There was a time when my flock self multiplied. Chicks were hatched on this place naturally and grew up being cared for by a mother hen.
Then one day nature in the form of coyote stole in and changed all that in one sad summer afternoon. The saddest part of all? Coyote wasn’t even hungry.
What a waste. All those lifeless bodies. All the joy drained out of the hen yard.
Now the joy has returned in the form of Spring Chicks.
They don’t have mothers to raise them or to keep them warm or to teach them how to scratch the soil. Even so, they figure it out.
It is miraculous that 54 tiny chicks can be packed carefully into a cardboard box, and shipped across the country. The miracle is seeing the soft look on the faces around me when I pick them up at the post office. The woman at the counter handing them over with blessings and well wishes. The people in line murmuring that it was worth the wait just to see a box of chicks arrive in tact, their robust chirping filling the post office lobby. A sign they are healthy and alive.
I drive them home with the heater cranked up into the 80s in my car, and I coo reassuring words to them all the way. And when I unpack them-another miracle. They are warm as toast. The box is warm. Tucked under their little straw mat, there are two heating packs, still warm after 40 hours of travel.

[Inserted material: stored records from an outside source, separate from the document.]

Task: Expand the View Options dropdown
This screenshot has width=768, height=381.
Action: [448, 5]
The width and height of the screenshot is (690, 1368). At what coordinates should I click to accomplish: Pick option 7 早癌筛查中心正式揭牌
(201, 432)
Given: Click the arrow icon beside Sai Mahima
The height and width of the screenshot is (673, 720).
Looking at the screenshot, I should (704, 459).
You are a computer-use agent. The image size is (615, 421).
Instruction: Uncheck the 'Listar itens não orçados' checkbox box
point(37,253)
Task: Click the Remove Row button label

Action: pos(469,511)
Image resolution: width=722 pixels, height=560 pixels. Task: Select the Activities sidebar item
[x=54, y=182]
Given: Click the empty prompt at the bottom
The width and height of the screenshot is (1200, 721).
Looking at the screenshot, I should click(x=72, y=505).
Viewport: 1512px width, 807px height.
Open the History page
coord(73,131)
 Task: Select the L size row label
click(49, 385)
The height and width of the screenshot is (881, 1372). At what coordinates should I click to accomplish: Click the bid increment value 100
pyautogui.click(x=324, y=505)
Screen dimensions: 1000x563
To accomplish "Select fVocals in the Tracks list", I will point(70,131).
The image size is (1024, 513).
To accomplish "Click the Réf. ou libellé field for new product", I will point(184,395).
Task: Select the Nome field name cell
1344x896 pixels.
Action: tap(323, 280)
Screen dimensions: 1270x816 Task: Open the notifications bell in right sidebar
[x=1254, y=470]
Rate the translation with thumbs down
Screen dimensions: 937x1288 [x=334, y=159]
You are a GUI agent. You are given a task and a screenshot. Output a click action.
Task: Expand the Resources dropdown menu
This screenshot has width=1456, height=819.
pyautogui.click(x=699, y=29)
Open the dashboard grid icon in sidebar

I find myself warming with gratitude. It has not always gone this well. The last batch of chicks arrived chilled through. I lost about 17% of those chicks. It took them a long time to even begin to thrive after being so compromised.
But these chicks stayed warm. They not only survived, but they are vigorous. Eating and drinking right away. They haven’t passed out on their little faces with their little wings spread out, like I have seen others do in the past as they try to recover from the stress of being shipped in the mail.
The loud complaining peeping from being packed together in a box for a day and a half, has been replaced with the soft conversational chirps as they chat among themselves.
Right now I can hold 3 in the palm of my hand and all 54 chicks fit comfortably in their 100 gallon stock tank. They will soon outgrow it, but for now it is the coziest place in the house. Just the right size for newly hatched chicks.
Welcome home, dear ones.
Thank you for being a part of my life, and allowing me to be a part of yours.
Thank you for the miraculous joy you bring with you.